Welcome back. It’s another new episode which means more incomprehensible personal drama and plagiarizing the hard work actual reporters so let’s just pull that band aid off cleanly, shall we?
This would explain why he asks so many dumb questions.
It’s the Arab Spring or the Wisconsin protests. They’re not sure which one they’re covering because this was Maggie’s week to get in the Delorean and pick a story that won’t have teeth for a few more days. Regardless, Elliott, who has not been established as any kind of field reporter, was shipped off to Cairo for no obvious reason other than to get beat up to force Don’s “Coming to Jesus” moment where he realizes he’s kind of a dick. This, oddly, makes Don less likeable to me. I prefer him being the smartest guy in the room who mocks the others. When he gets along and plays their little games he just enables them.
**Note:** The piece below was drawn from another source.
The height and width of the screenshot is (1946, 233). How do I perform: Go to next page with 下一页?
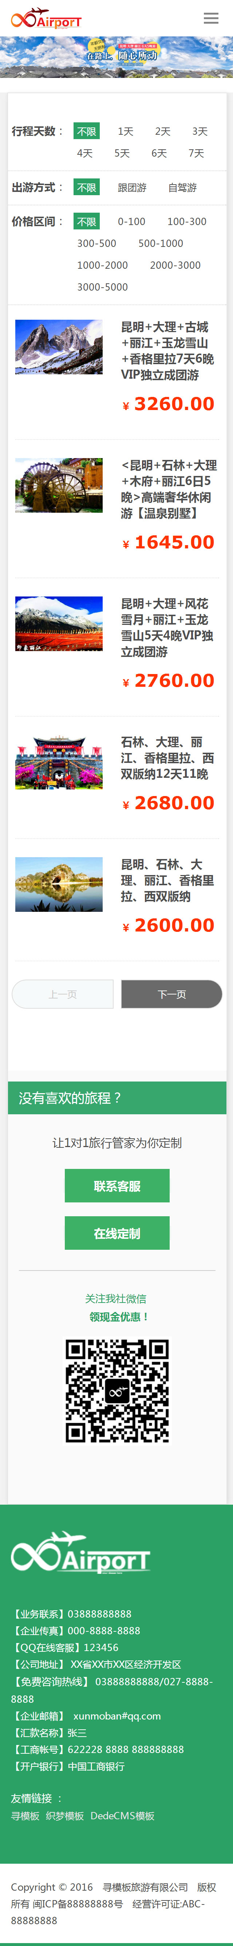coord(172,994)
With Elliott incapacitated they decide the absolute best way to cover Cairo is to recruit an 18-year-old local kid that Neal recommends and who has Richard Engel’s seal of approval. Who managed to do his own stellar reporting from Cairo without endangering any teenagers. (Spoiler.) But Engel’s hotel room did have a fantastic view of Tahrir Square and Elliott was at the Radisson so they had to use this kid. How could they possibly know something might happen to him. I mean, sure, Anderson Cooper got punched in the head and men on camels rode into the middle of the demonstrations, but how could they know without the benefit of hindsight? Neal gets a sad and acts very unprofessionally because when you’re led by Will and Mackenzie anything short of literally flinging your poo goes.
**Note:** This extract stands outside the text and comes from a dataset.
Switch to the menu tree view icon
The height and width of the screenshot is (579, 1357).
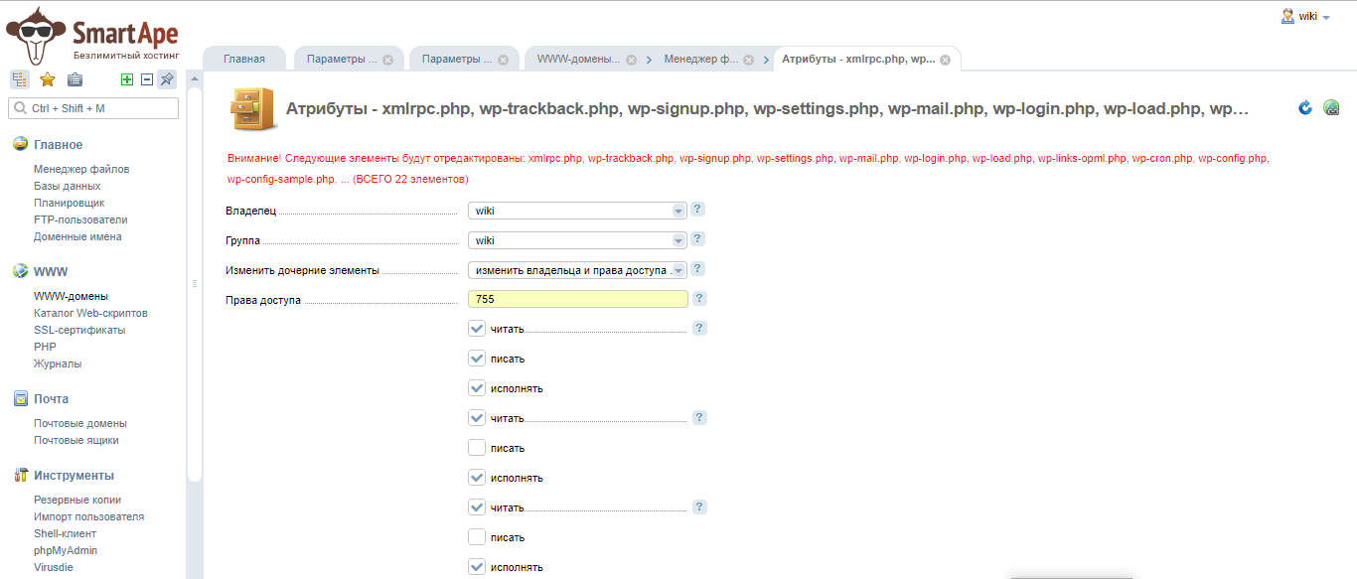point(19,79)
Charlie is sadly sidelined, reduced to being avuncular, while Sloan gets to give the audience a brief economics lesson because brilliant and intrepid Mackenzie has no clue what Glass Steagall is or what’s the difference between commercial and investment banks although you’d think they names gave it away. Sloan refrains from openly laughing at Mackenzie or just walking out on her several times which makes Sloan a better person than I.
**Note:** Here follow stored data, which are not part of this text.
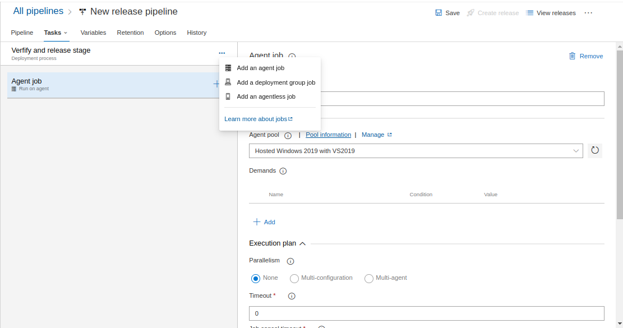Select Multi-agent parallelism

[x=369, y=279]
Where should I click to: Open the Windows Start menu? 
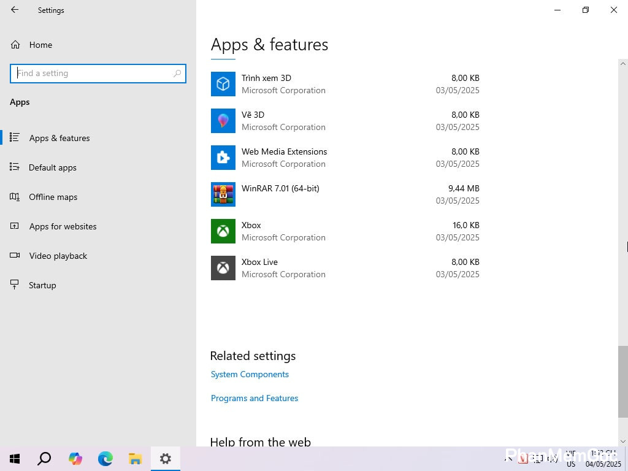[x=15, y=458]
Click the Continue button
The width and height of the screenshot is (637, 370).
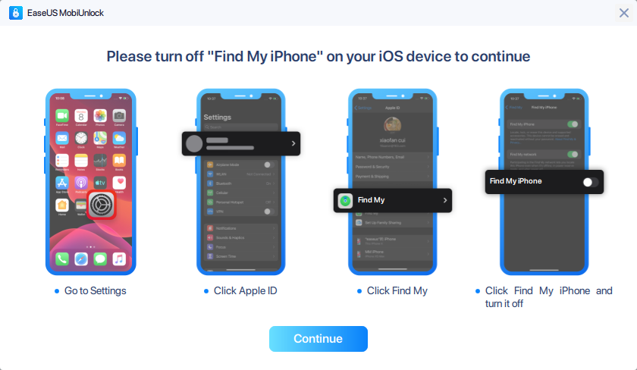[x=318, y=339]
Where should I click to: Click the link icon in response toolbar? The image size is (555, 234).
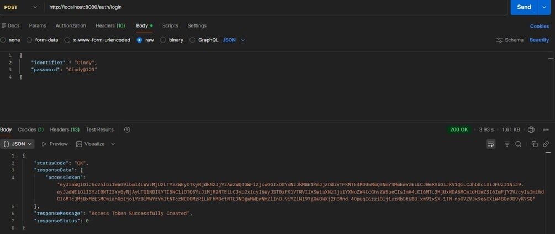point(546,144)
In other Mackenzie storylines, she finds out her grease slick of a boyfriend is discussing a run for Congress with the DCCC and is using their relationship to get exposure. This was when there were rumors Anthony Weiner might run for mayor of New York. HAHAHAHAHAHAHA. Anyway, even though Wade had everything but a handlebar mustache and a giggling dog to let us know he was dastardly, Mackenzie still gets all butthurt, even though she admits she knew he was considering it when they booked him on the show, and handles it in the most mature way possible. By not answering his calls. She’s horrible.
Only slightly more obvious than Wade.
And speaking of horrible, Will’s not to be completely odious this week. He even manages to mostly keep his xenophobia in check. Baby steps. Yes, he still is so far up his own ass he can’t see daylight, fires off some mild sexism, and squeezes in a pompous sermon, but for the most part he just acts like a frat boy discussing Rudy (I’d have taken him for a Brian’s Song kind of crier), bestowing his pardons on Mackenzie, and showing us how stoically a manly men like he handles adversity. It’s all very inspirational.